- **Source passage**
▼

BRACE yourself for a big shift: Central banks are getting out of the crystal ball business. We are transitioning to a world where data, rather than detailed projections about the direction of monetary policy, is the key to understanding where interest rates are headed.
This marks a significant departure from a guiding philosophy that’s been around since at least the 2008 financial crash.
“We’re going to be guided by the data,” Federal Reserve (Fed) chair Jerome Powell (picture) told reporters after the Federal Open Market Committee wrapped up a two-day meeting on Wednesday.
“In fact, what I’ll say is that we’re going to be led by the incoming data and the evolving outlook. We’ll try to communicate as clearly as possible, moving steadily and transparently.”
This means central bankers’ success will no longer be determined largely by the ability to foreshadow their approach to managing borrowing costs several months or even years in advance.
The world of so-called forward guidance, a tool central banks had turned into an art form, has been deeply challenged by inflation that got faster — way sooner — than anyone expected.
No wonder folks at the Bank of England have been quiet in the runup to their February meeting.
Reacting to facts on the ground sounds sensible. The trouble is that it requires moving with alacrity, when warranted, which is in no small degree of conflict with the direction of communication since the 1990s.

▲

(Dataset records)
▼

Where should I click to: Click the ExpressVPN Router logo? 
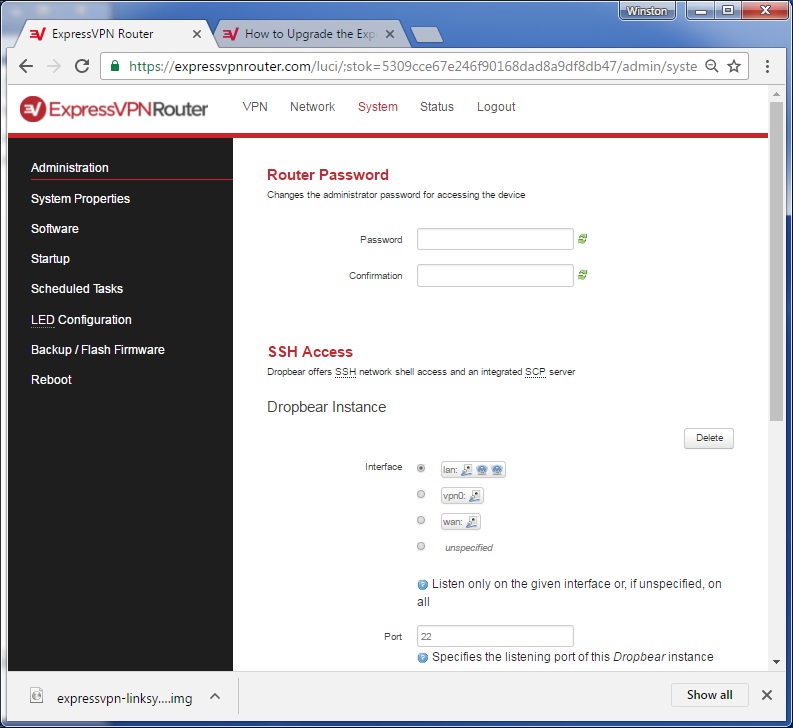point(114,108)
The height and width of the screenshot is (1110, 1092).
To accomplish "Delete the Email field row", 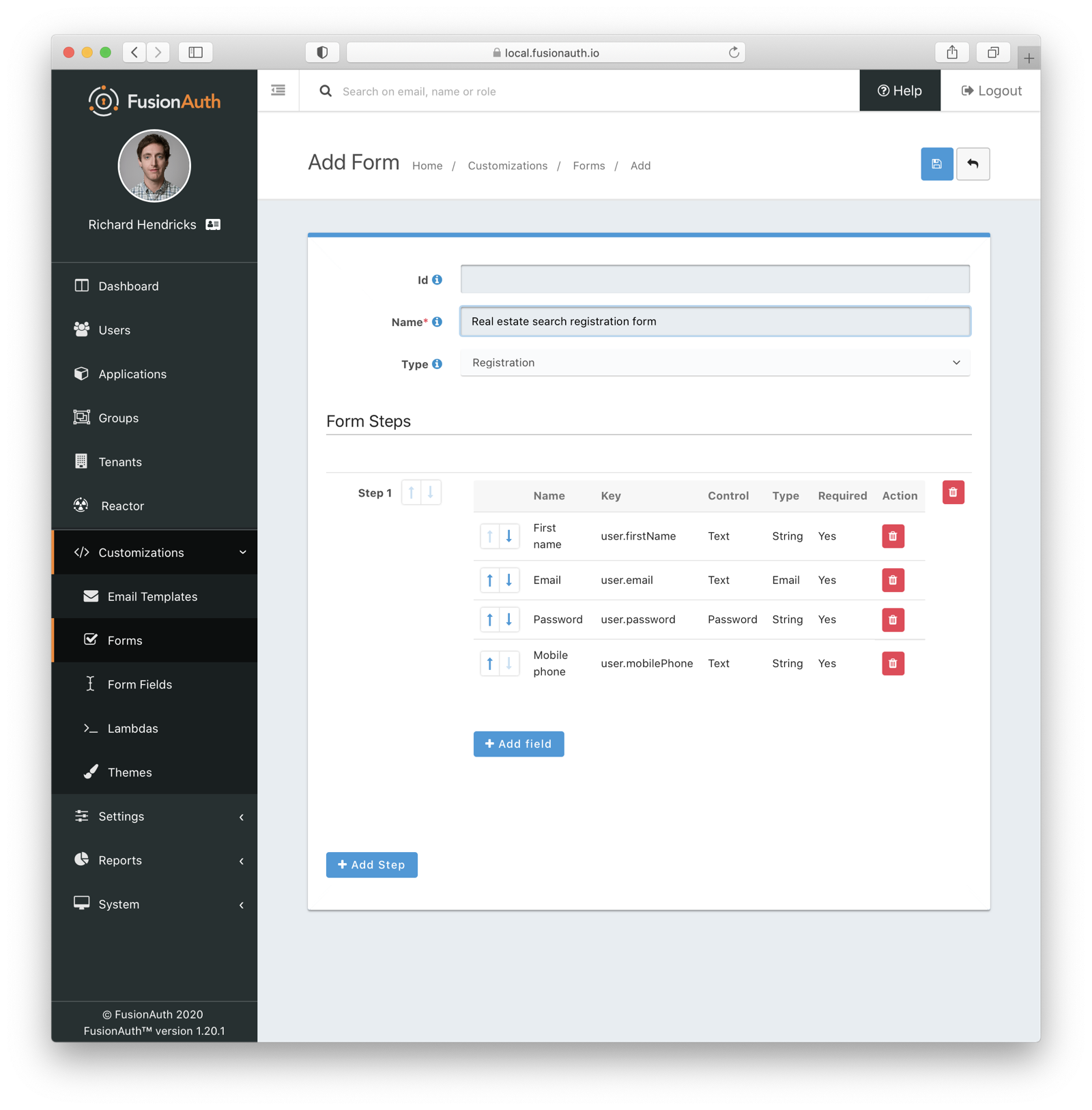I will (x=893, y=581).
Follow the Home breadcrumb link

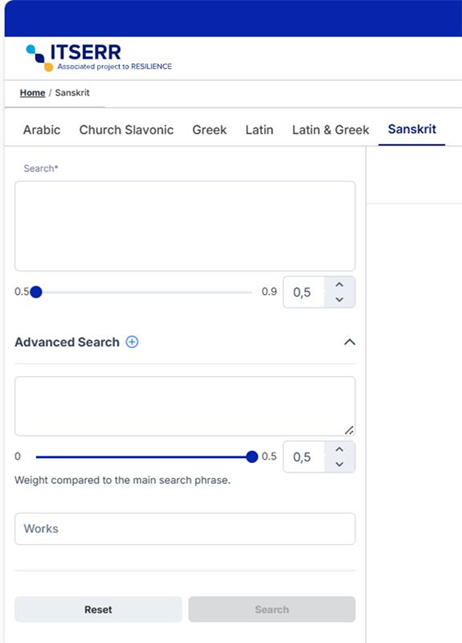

▲

- **Aim of the exercise**
Do these statements agree with the passage on central banks? Answer yes or no for each, quoting the words of the passage that decide it.
1. Powell spoke to reporters after a two-day Federal Open Market Committee meeting that ended on Wednesday.
2. People at the Bank of England have been vocal in the runup to their February meeting.
3. Inflation got faster later than anyone expected.

- **Result of the task**
1. Yes: "told reporters after the Federal Open Market Committee wrapped up a two-day meeting on Wednesday"
2. No: "folks at the Bank of England have been quiet in the runup to their February meeting"
3. No: "inflation that got faster — way sooner — than anyone expected"